Vector Components and Dot Product Proof

[bossman007]

Homework Statement

A is a vector

Show that: a1 = x hat (dot) A
a2 = y hat (dot) A
a3 = z hat (dot)A

Homework Equations

A= (a1*x hat) + a2*y hat) + (a3* z hat)

The Attempt at a Solution

my hint says to take the dot product of both sides of the equation in (2) with each of the basis vectors in turn.
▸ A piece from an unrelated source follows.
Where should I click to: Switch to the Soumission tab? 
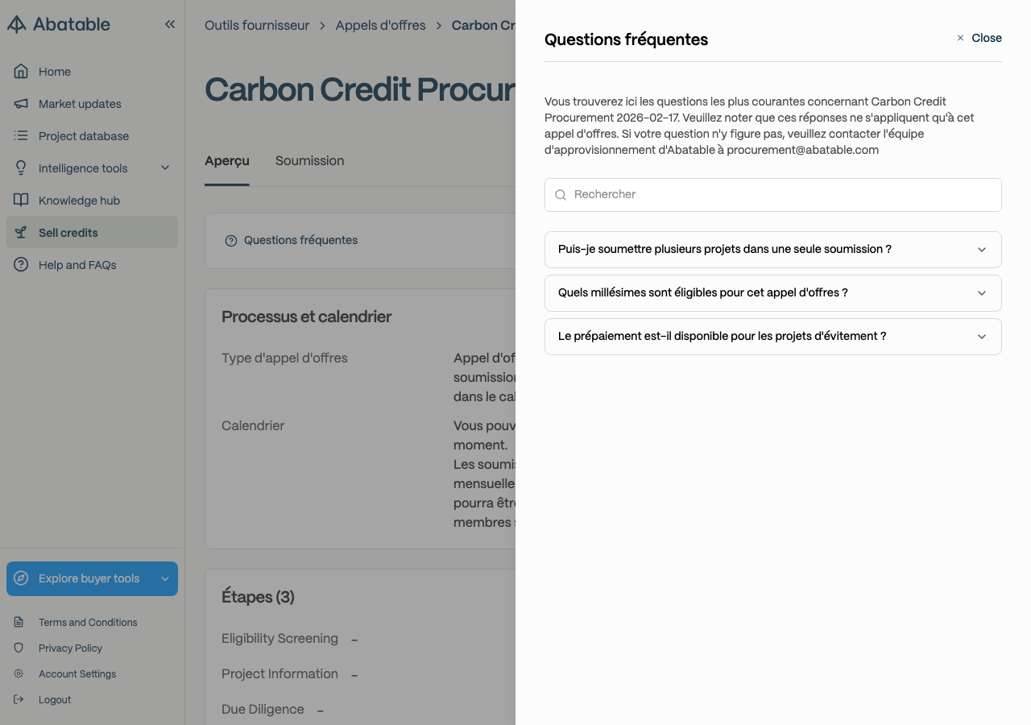(309, 161)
Doing this I get A^2 = [(a1*x hat) + a2*y hat) + (a3* z hat)] dot A

I don't know what to do next, or if that's even right.

 

[Mark44]

Homework Statement

A is a vector

Show that: a1 = x hat (dot) A
a2 = y hat (dot) A
a3 = z hat (dot)A

You haven't told us what a₁, a₂, and a₃ are, nor have you said what "x hat" and the other two hats represent.

Don't make us try to read your mind...

Homework Equations

A= (a1*x hat) + a2*y hat) + (a3* z hat)

Is this given? If so, you need to say so.

The Attempt at a Solution

my hint says to take the dot product of both sides of the equation in (2) with each of the basis vectors in turn.
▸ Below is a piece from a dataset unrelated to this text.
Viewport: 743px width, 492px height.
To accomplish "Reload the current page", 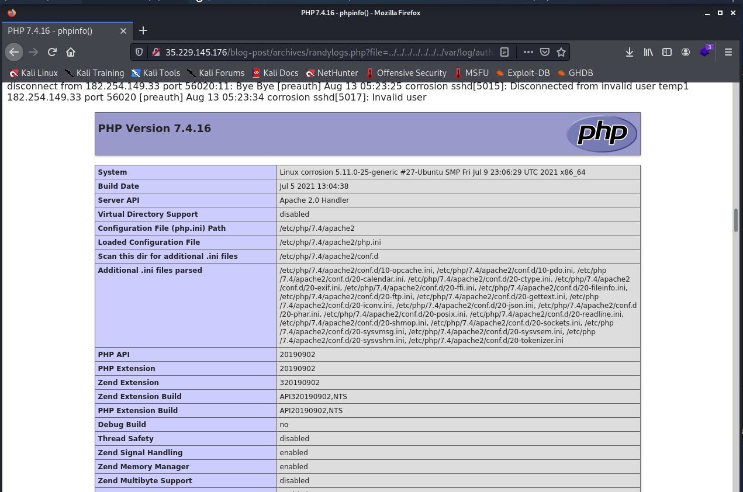I will (x=52, y=52).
Doing this I get A^2 = [(a1*x hat) + a2*y hat) + (a3* z hat)] dot A

I don't know what to do next, or if that's even right.

A² has no meaning - you can't just multiply a vector by itself. You can dot it with itself, but you don't get A².

 

[LCKurtz]

Are $\hat x, \hat y, \hat z$ the unit vectors in the x,y, and z directions, more commonly known as i, j, and k? And is $\vec A = a\mathbf{i} +b\mathbf{j} + c\mathbf{k}$? If so, the problem is pretty easy. Remember the basis vectors are perpendicular. What happens if you dot i into both sides?

 

[bossman007]

I tried what I thought you meant to try, here's what I did. I dotted both sides of the equation by x-hat in my case instead of ur i-hat example. Here's what I got. Dunno if on right track or not.

[PLAIN]http://postimage.org/image/6zbkosjsp/ [/PLAIN]

 

[Muphrid]

What do you think \hat x \cdot \hat x is?

 

[bossman007]

x hat dot x hat = x^2

 

[Muphrid]

Mm, nope. What is the significance of the hat? What does a hat tell us about a vector?

 

[bossman007]

that it's a unit vector , which equals one?

so x-hat (dot) x-hat = 1?

 

[Muphrid]

That it's a unit vector, so its length is 1. Dot product of a vector with itself gives the length squared, but 1^2 = 1, so yeah.